__Text for analysis__
====

But NOM is a relative latecomer to the export business when it comes to promoting and provoking hate abroad. Other evangelicals have been preaching persecution, especially in Africa, for at least a decade.

There's a difference, though, between preaching hate and carrying out persecution, and there's at least one man who has clearly crossed that line. His name is Scott Lively. Lively is the president of Abiding Truth Ministries, the owner of the Holy Grounds coffee house in Springfield, Massachusetts and the man who -- literally -- wrote the book on how to deprive LGBT people of their rights. Redeeming the Rainbow is a how-to guide on demonizing and criminalizing LGBT people. What he could never get away with in the U.S. -- because it would be illegal and because it would be widely condemned -- he has taken abroad, most notably to Uganda.

Lively's fingerprints are all over the now infamous "Kill the Gays" bill in Uganda -- he was among the leaders of the 2009 "Seminar on Exposing the Homosexual Agenda" that took place a month before the bill was first introduced and he met with the legislators who would go on to draft it -- but he has been actively working to deprive LGBT people in Uganda of their fundamental human rights since at least 2002.

In that time, repression and violence against LGBT people has been increasingly on the rise. Meetings have been raided and shut down. Activists have been harassed, abused by authorities and forced into hiding. Newspapers have called for further erosion of rights, for criminalization of LGBT people and for outright murder. "Hang them" a headline advocated above pictures of LGBT activists. In 2011 one of them, David Kato, was bludgeoned to death in his home. Meanwhile, a variety of anti-gay laws have been introduced and passed, leading up to the Anti-Homosexuality bill now once again before the Ugandan Parliament.

Throughout this time, it was Lively's playbook, Lively's suggested inflammatory imagery, Lively's strategic guidance that anchored the growing anti-gay crusade.

The plain fact is that Scott Lively is a driving force of the campaign to systemically criminalize LGBT people in Uganda, outlaw their ability to meet and advocate and defend themselves, and whip up hatred against them that results in state repression as well as extralegal violence. That is the very definition of persecution. And persecution is a crime against humanity.

Under U.S. law, victims of crimes against humanity in other countries have the right to bring a claim in a U.S. court, particularly when their tormentors are U.S. citizens. Sexual Minorities Uganda (SMUG) this month did just that. Represented by the Center for Constitutional Rights, they filed a lawsuit under the Alien Tort Statute for the crime against humanity of persecution.

This month, we also commemorate what would have been the 100th birthday of Bayard Rustin, renowned and openly gay civil rights leader who worked alongside the Rev. Martin Luther King, Jr. SMUG's effort is in line with what Rustin viewed as the key task of those fighting for LGBT equality and rights. In From Montgomery to Stonewall, Rustin observed:

[T]he job of the gay community is not to deal with extremists who would castigate us or put us on an island and drop an H-bomb on us... Our job is not to get those people who dislike us to love us. Nor was our aim in the civil rights movement to get prejudiced white people to love us. Our aim was to try to create the kind of America, legislatively, morally, and psychologically, such that even though some whites continued to hate us, they could not openly manifest that hate...

U.S. anti-gay crusaders have taken their show on the road and as a result there is a human rights crisis brewing for LGBT people in Uganda. Every day that Lively and his willing accomplices in Uganda continue to stoke the fires of anti-gay hatred increases the risk of greater repression and violence and the potential for large-scale atrocity. The architects of this crisis, including Scott Lively, must be held accountable for their actions and we must do everything we can to keep the crisis from deepening, to keep the hate from manifesting in anti-gay laws, policies and violence.

====

__Data listing__
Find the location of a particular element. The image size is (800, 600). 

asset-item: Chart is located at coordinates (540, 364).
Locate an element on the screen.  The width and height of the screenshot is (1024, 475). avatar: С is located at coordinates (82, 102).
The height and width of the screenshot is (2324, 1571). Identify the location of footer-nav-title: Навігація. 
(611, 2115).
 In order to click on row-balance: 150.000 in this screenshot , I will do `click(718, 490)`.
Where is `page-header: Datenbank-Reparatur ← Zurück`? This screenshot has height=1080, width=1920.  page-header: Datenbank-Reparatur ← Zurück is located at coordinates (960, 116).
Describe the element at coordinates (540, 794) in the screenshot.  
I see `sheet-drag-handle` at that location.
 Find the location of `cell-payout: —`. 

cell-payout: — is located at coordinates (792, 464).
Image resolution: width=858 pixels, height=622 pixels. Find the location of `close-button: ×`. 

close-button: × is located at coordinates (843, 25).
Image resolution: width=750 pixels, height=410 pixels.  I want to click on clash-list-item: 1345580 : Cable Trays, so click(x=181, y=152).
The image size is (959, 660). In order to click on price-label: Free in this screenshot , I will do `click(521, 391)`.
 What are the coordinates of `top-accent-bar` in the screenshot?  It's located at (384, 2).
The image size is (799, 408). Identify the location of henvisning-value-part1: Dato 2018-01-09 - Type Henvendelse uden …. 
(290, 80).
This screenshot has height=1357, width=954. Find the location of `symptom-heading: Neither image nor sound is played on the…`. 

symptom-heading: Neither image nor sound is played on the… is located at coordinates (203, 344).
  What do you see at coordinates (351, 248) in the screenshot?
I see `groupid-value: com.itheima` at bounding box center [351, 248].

====

__Instructions__
[1] Answer these questions from the article on Scott Lively and Uganda:
(a) What is the name of the coffee house Lively owns, and in what city and state is it?
(b) In what year was David Kato killed?
(c) Under which law did Sexual Minorities Uganda file its lawsuit?
[2] In the article on Scott Lively and Uganda, turn the paragraph that begins "In that time, repression and violence" into a short bulleted list that keeps its main facts.
The entries aren't needed for anything here.

__Answers below__
[1]
(a) Holy Grounds, in Springfield, Massachusetts.
(b) 2011.
(c) The Alien Tort Statute.

[2]
- Repression and violence against LGBT people have been increasing.
- Meetings have been raided and shut down.
- Activists have been harassed, abused by authorities and forced into hiding.
- Newspapers have called for less rights, criminalization and even murder, including a "Hang them" headline above pictures of activists.
- David Kato, one of those activists, was beaten to death in his home in 2011.
- Several anti-gay laws have been introduced and passed, leading up to the Anti-Homosexuality bill now back before the Ugandan Parliament.